Rendlesham Hall was a large manor house in the village of Rendlesham in Suffolk.

==History==
The hall was built in the pointed style in 1780 and two lodges, Woodbridge Lodge and Ivy Lodge, were added in 1790. The hall was acquired by Peter Thellusson, a wealthy banker, in the name of his son, in 1796. The son, Peter Thellusson, 1st Baron Rendlesham, who went into politics as a Member of Parliament, occupied the hall.
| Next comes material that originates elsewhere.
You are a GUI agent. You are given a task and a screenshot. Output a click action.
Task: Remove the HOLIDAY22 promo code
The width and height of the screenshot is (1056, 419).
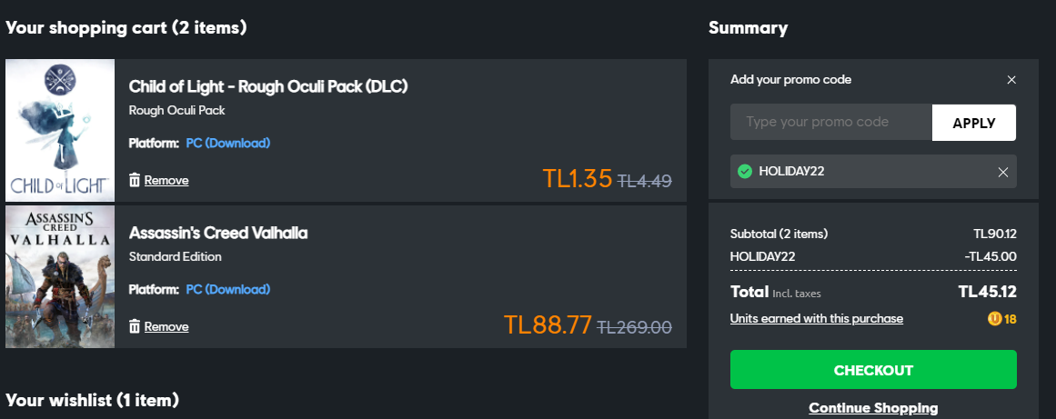click(1003, 172)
The hall was destroyed by fire in 1830 and was rebuilt in Jacobean style to a design by William Burn. The works, which were carried out by Lucas Brothers were completed in 1870. The new building had eight reception rooms, including a ballroom, a conservatory, twenty-five principal bedrooms with dressing rooms, nine secondary and thirteen servants' bedrooms, five bathrooms, eleven lavatories and extensive domestic offices. There were 25 acres of grounds with tennis and croquet lawns, and a 4 acre walled kitchen garden in a park which extended to 250 acre.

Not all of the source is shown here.